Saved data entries
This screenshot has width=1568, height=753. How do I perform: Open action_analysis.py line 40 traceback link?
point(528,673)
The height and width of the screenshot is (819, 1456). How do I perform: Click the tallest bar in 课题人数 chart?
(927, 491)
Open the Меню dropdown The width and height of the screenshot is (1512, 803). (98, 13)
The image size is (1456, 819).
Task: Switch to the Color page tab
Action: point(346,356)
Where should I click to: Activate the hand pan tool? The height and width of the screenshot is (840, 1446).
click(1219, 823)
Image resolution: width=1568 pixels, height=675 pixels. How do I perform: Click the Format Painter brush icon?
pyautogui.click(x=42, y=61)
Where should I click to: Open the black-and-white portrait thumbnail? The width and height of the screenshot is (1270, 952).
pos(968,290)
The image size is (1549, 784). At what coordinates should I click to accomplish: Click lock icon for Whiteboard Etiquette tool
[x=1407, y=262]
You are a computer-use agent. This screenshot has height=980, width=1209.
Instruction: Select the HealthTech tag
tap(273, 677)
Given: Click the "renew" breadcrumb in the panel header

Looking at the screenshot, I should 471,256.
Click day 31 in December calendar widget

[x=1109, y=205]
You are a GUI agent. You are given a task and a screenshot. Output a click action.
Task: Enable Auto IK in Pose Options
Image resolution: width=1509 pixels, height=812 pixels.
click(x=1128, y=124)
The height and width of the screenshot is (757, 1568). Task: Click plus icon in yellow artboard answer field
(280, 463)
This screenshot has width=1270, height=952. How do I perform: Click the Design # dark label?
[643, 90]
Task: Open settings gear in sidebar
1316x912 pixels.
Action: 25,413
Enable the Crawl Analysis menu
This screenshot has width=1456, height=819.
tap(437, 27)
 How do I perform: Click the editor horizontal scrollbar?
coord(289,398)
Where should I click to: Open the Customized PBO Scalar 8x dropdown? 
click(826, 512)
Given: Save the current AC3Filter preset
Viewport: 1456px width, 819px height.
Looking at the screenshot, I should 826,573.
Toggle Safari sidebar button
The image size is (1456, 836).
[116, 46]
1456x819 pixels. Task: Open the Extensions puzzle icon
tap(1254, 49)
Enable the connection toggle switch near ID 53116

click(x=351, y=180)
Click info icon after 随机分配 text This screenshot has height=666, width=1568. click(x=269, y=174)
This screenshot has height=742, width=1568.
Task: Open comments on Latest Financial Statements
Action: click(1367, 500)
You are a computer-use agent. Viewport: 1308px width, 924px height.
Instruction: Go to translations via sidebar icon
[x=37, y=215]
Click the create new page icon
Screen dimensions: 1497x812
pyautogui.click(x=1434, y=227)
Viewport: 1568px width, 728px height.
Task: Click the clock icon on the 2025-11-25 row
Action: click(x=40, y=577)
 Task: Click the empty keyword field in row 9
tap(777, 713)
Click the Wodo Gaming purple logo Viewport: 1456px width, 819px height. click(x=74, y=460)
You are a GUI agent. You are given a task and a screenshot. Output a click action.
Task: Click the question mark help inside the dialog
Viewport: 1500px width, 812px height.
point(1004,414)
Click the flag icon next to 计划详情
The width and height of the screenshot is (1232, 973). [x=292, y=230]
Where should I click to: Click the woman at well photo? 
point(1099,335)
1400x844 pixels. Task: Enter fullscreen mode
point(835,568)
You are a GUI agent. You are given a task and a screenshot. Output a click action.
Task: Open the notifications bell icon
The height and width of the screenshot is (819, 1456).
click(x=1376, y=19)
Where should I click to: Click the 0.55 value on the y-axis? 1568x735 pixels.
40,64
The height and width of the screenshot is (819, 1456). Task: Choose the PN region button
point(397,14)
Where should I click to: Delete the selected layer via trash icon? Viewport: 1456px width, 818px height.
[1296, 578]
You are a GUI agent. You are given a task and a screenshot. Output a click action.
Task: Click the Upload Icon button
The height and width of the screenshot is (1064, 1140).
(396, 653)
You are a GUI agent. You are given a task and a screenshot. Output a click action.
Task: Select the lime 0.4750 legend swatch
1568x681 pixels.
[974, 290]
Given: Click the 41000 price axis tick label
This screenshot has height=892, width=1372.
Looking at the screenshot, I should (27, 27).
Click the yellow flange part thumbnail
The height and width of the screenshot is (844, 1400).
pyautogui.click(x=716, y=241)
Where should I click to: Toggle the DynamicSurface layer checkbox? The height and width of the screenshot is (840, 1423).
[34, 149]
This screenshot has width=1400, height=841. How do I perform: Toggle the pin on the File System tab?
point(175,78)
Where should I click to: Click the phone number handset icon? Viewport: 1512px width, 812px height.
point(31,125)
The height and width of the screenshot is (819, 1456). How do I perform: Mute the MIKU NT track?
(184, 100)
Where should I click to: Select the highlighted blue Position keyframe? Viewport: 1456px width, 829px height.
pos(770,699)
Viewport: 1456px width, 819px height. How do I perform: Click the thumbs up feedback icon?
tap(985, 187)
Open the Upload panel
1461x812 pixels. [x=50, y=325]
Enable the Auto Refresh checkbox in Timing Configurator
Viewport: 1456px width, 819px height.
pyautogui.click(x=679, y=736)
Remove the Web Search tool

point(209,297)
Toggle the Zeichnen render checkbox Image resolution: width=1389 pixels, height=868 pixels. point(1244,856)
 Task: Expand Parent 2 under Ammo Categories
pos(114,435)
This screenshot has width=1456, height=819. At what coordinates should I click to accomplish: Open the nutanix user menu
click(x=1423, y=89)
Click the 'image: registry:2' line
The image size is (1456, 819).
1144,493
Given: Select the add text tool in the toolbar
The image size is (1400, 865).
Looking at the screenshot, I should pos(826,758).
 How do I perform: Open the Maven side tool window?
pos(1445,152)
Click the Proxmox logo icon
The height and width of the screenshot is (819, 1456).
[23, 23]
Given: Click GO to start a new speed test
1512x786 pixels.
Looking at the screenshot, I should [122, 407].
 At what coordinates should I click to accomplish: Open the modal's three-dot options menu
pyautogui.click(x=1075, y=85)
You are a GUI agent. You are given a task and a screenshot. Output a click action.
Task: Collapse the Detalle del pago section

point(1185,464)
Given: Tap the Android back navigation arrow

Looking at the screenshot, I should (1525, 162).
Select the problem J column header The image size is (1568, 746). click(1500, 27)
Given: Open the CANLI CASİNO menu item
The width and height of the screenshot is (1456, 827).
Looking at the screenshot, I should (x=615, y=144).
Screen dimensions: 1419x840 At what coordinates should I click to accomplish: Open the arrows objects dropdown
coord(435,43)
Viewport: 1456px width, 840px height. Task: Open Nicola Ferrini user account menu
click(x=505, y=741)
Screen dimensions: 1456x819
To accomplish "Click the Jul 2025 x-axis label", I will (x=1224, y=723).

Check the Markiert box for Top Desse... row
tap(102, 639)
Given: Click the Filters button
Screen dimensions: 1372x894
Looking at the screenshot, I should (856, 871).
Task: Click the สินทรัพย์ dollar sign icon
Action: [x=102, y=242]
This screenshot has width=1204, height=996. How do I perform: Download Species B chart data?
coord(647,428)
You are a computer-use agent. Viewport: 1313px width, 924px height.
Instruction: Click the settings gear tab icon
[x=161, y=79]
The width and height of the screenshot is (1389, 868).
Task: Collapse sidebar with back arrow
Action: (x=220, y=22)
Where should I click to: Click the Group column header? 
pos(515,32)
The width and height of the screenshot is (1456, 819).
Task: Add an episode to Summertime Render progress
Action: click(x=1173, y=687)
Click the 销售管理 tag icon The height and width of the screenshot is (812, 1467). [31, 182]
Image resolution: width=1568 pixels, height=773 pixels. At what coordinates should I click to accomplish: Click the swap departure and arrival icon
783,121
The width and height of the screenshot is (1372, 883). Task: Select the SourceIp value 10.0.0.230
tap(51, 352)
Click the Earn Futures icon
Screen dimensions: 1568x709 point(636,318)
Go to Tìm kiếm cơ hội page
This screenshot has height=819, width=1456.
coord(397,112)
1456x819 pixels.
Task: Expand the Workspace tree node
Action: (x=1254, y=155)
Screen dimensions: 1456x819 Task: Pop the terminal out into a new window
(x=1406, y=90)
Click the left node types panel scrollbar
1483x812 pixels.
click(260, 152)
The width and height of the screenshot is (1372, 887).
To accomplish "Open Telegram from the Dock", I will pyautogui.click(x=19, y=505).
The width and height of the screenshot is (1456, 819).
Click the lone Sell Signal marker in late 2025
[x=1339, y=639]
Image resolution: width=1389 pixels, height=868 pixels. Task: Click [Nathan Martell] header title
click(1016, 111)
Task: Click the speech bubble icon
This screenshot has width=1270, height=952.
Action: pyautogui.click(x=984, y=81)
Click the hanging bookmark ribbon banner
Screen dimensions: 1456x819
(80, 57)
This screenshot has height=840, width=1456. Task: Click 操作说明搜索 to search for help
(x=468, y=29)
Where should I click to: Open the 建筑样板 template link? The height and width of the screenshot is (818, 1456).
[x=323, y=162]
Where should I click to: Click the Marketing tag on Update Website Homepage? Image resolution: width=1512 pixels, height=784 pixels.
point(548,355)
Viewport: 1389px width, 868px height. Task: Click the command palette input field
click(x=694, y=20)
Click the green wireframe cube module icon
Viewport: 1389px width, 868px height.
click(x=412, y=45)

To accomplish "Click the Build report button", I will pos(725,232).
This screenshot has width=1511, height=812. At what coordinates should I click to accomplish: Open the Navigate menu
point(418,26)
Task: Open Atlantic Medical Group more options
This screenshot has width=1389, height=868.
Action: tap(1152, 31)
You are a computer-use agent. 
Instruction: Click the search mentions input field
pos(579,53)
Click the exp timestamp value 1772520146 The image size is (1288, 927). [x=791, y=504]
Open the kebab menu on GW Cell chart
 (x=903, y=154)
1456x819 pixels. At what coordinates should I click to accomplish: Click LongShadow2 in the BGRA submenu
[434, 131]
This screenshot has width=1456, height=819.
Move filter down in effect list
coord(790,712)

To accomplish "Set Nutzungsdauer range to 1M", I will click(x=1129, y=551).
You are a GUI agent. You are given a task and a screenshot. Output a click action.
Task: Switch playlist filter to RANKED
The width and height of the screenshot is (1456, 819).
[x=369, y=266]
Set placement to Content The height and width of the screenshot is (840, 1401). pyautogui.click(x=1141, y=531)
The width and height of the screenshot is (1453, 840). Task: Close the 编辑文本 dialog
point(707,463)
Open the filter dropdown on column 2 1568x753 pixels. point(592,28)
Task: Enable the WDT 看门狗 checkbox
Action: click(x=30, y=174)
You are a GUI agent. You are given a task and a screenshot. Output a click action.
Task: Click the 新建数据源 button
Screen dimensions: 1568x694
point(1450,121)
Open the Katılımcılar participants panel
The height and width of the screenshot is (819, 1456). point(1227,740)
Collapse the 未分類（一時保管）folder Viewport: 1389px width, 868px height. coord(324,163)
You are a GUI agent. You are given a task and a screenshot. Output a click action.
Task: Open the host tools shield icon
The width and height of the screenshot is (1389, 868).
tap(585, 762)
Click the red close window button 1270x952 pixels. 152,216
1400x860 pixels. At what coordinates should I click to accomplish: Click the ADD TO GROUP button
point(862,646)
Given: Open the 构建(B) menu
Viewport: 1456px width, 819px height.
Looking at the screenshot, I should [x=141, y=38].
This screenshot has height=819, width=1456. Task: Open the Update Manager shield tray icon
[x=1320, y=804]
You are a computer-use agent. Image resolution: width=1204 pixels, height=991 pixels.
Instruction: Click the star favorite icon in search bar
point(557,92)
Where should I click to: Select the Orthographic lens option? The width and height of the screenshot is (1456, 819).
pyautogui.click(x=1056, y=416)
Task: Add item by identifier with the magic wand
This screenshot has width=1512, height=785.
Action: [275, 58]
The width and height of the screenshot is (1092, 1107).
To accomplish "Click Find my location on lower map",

Prompt: Once you find the line with "Image resolution: width=1568 pixels, height=773" in the entries above, output it and each line after it up to and including the line with "Go to Tìm kiếm cơ hội page", and nothing else.

Task response:
Image resolution: width=1568 pixels, height=773 pixels. At what coordinates should I click to accomplish: Click the swap departure and arrival icon
783,121
The width and height of the screenshot is (1372, 883). Task: Select the SourceIp value 10.0.0.230
tap(51, 352)
Click the Earn Futures icon
Screen dimensions: 1568x709 point(636,318)
Go to Tìm kiếm cơ hội page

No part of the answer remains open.